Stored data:
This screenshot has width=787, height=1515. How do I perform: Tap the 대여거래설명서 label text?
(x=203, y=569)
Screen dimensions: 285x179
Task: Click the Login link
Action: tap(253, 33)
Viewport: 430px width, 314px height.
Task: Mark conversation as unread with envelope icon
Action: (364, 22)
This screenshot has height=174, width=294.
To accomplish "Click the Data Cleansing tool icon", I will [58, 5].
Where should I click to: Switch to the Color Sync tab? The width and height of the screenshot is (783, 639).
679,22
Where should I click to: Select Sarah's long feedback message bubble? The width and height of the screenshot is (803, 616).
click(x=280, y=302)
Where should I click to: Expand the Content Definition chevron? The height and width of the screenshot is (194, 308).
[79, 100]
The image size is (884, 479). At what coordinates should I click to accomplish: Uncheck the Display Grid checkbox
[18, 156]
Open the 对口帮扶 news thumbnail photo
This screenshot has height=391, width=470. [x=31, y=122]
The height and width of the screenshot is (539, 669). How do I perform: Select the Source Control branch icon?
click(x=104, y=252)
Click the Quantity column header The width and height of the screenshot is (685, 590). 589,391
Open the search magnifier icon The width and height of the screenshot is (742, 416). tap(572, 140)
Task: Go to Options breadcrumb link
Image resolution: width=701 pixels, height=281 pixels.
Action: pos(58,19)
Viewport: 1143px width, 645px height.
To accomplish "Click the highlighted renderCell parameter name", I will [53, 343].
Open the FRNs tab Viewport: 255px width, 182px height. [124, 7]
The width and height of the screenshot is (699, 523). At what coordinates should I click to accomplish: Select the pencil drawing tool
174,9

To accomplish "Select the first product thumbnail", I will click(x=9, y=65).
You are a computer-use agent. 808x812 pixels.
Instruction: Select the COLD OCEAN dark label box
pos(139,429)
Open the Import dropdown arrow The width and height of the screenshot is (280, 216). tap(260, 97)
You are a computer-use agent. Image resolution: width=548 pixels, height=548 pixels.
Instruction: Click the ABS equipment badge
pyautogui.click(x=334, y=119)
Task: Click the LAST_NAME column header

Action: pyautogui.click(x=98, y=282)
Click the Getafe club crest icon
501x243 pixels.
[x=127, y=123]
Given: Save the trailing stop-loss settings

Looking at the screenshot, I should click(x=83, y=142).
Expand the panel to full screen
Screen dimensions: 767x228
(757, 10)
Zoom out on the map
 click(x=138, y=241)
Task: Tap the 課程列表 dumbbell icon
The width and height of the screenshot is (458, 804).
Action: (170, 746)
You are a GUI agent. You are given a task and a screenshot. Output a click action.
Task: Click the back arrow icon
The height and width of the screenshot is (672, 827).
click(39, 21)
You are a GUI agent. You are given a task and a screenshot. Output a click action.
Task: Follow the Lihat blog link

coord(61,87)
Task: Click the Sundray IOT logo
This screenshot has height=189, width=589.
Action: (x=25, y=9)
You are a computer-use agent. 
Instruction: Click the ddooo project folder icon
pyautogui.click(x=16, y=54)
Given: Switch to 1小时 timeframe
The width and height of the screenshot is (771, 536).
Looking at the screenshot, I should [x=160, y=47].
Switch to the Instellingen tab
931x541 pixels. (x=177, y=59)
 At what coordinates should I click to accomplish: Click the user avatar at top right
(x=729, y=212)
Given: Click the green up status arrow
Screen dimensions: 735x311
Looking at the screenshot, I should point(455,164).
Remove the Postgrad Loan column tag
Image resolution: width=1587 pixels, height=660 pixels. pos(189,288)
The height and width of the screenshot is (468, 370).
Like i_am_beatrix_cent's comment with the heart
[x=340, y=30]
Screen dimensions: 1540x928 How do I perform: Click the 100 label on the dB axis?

> [Exercise description]: Among the entries, how many lines hold the string "arrow"? Answer with a bare number.

> [Response for this exercise]: 3